In her mind, he prompted her to return to last night: “So, Naomi was totally spaced-out?”

“Yeah.  She was taking these pills. I tried to see the bottles, but she kept them away from me.”

“Well – ”

“I know, I know, but not like that.  I didn’t want to take her pills – just wanted to see. Even though I knew they were just sleeping pills, and Adderall or Ritalin, pills like that. But she was swallowing them like vitamins. Given my…it seemed disrespectful. At least I never acted like what I was doing was normal. I think that’s what bothered me the most. It was normal for her. She had no idea that – she said she was just using them to maintain her highly functional life. It wasn’t about discovery or expansiveness, she just took them to kill her dreams.”

“So you’re saying when you did drugs it was just about…expansiveness.”

“I don’t know, Asher.  You’re making my head hurt.” She stood up, brushing off her skirt. This was not the conversation she’d been meaning to have. 

After she’d walked for a while, she turned to him again. “She said she wished I’d overdosed already. She didn’t mean it, but how could she say it?”
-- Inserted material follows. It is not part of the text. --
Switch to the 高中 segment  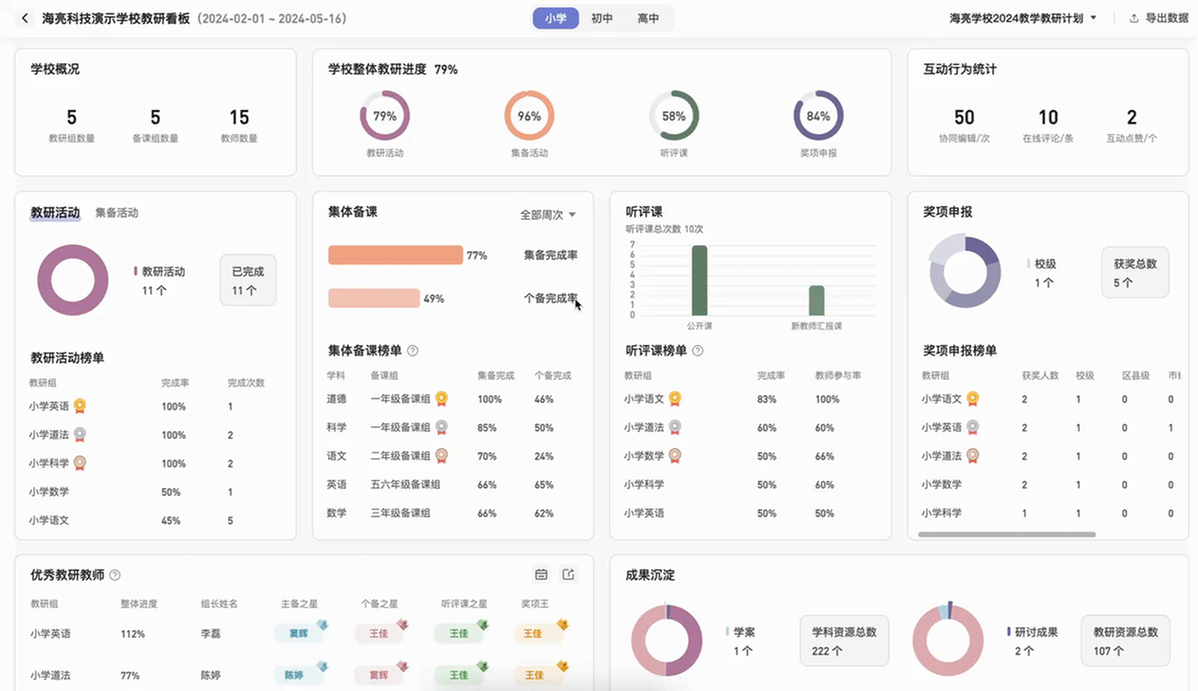pos(648,18)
“Oh, Marie.” In her mind they were sitting down again, knees touching. “Did you tell her what happened?”

Marie walked faster.

“I did. Nothing. Nothing from her. She didn’t seem to care, or maybe she didn’t understand...but I showed her my legs. I showed her where the bruises had been, and where they’d been on my arms, and I told her about my eyes. She didn’t….”

Here she broke off.

They had come for her. They’d come for her, two men she knew recreationally, from crushing OxyContin and snorting it up the nose. At first they approached her thinking it would be fun, all three of them, but when she panicked – when she panicked, that’s when it began. They held her down and took turns. At some point they started punching her. Then they’d panicked, too, and tried to say what they were doing was fun. By then she was bleeding and her vision had blurred. She had trouble forming words. They’d left her alone to put on her clothes, get up, limp, collapse, wait for someone else to find her. She’d been afraid to call the police.

Marie felt the pain of remembering return: the accelerated heartbeat, the sudden weakness in her legs, which threatened to snap under and take her down, making her easy prey. She found a bench and sat down, dropping her head towards her knees, hoping the increased blood flow would flood her thoughts and clean her brain. Asher alone had suspected things were bad, much worse than she’d first admit. He was the only one who’d gotten angry. He’d gotten up and slammed his fist against the wall.  Then sat back down, close to her, said, “what those pricks did to you, you didn’t deserve.”

Marie waited and waited until she was well enough to stand. Where was Asher now? She clicked back into her thoughts. Her mind was empty, Asher was gone. She had just herself. She adjusted her skirt, tugged at its hem.